[Information provided]

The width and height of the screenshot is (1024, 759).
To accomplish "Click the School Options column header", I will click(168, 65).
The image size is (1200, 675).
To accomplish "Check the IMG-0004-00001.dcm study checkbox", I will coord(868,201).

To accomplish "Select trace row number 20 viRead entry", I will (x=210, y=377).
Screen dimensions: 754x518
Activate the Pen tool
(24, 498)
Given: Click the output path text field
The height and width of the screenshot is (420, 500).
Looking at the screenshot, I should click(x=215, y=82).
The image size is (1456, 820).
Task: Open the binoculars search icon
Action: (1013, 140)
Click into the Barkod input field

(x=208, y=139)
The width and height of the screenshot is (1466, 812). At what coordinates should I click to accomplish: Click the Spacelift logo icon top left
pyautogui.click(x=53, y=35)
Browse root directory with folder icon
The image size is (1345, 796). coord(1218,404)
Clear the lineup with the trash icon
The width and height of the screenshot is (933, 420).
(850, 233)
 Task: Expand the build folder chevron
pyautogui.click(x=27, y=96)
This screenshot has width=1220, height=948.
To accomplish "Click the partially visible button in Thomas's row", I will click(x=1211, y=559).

[/Information provided]

## What needs to be done
Wherever the string "will" appears in the records above, copy the line it sits in.

## Result of this task
To accomplish "Click the School Options column header", I will click(168, 65).
To accomplish "Check the IMG-0004-00001.dcm study checkbox", I will coord(868,201).
To accomplish "Select trace row number 20 viRead entry", I will (x=210, y=377).
To accomplish "Click the partially visible button in Thomas's row", I will click(x=1211, y=559).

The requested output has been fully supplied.